Problem details: Look for the word "screenshot" in the entries below, then copy every line that has it.

(Data supplied)

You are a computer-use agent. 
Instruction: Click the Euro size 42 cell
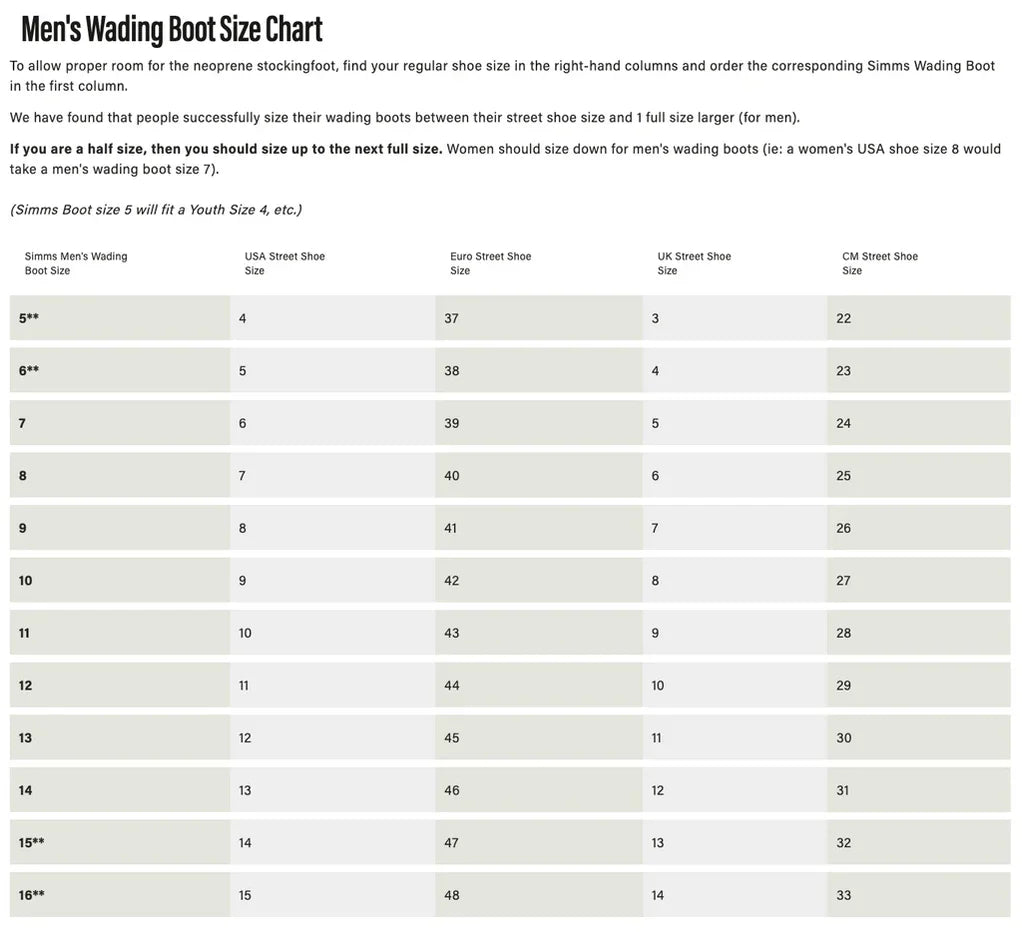[452, 580]
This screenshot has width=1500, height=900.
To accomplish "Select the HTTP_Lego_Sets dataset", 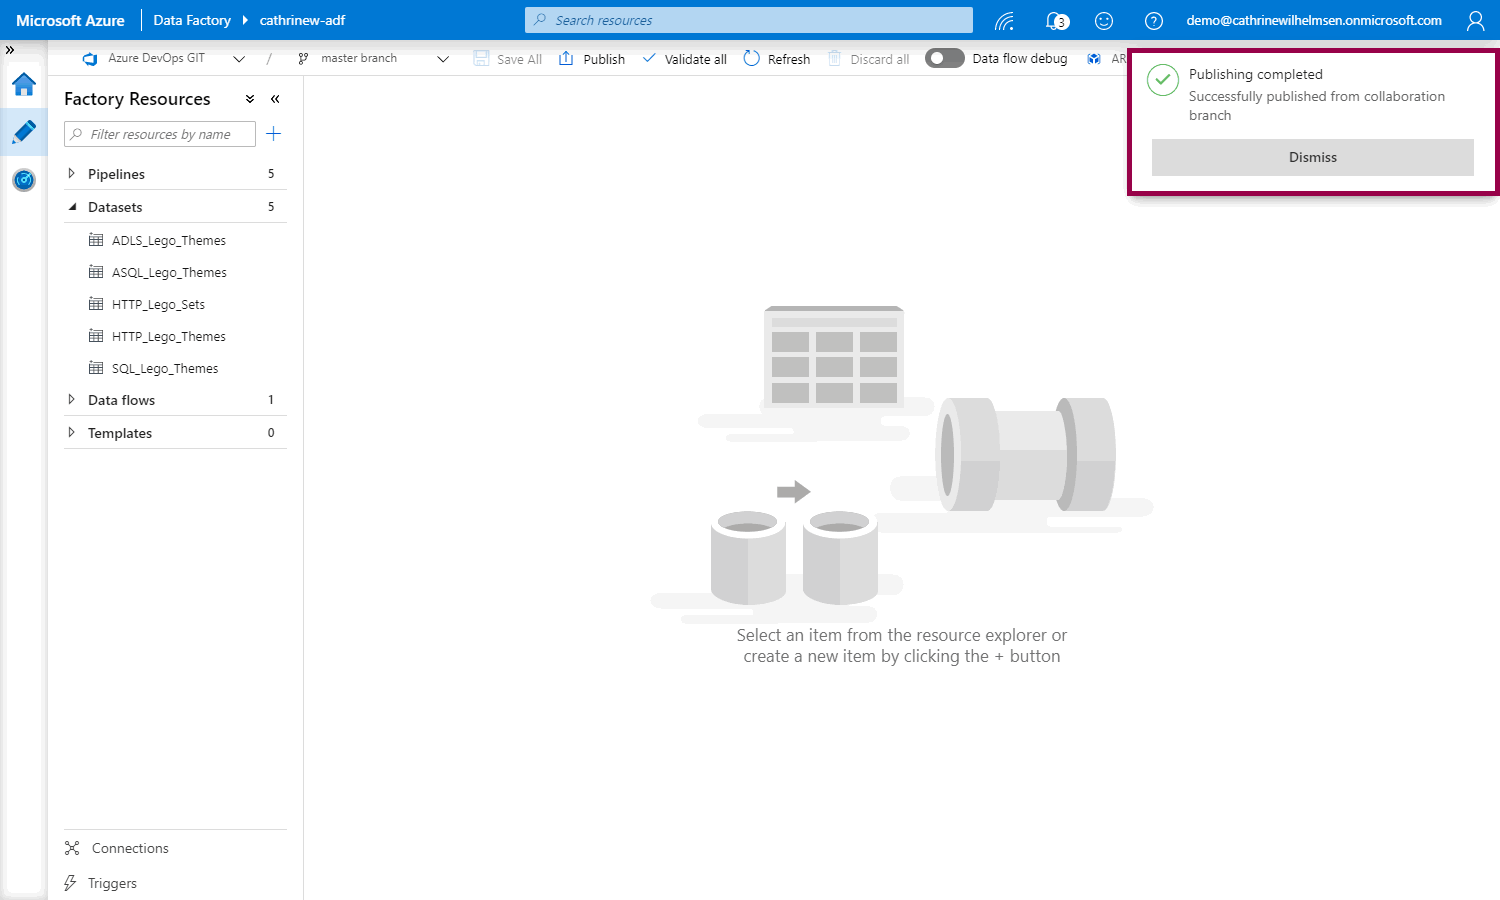I will [158, 304].
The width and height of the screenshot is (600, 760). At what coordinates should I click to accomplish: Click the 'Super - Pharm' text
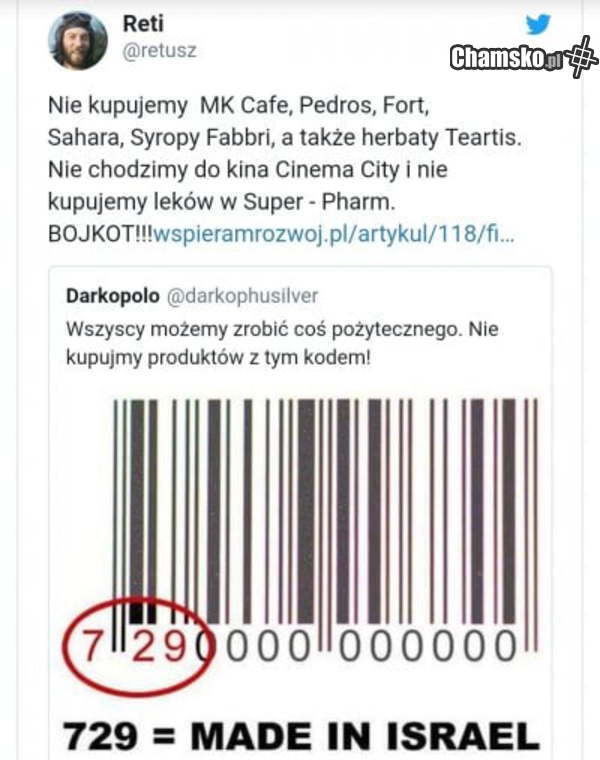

(End Data supplied)

Response to this task:
This screenshot has width=1500, height=900.
The width and height of the screenshot is (600, 760). At what coordinates should I click to accomplish: Click the 'Super - Pharm' text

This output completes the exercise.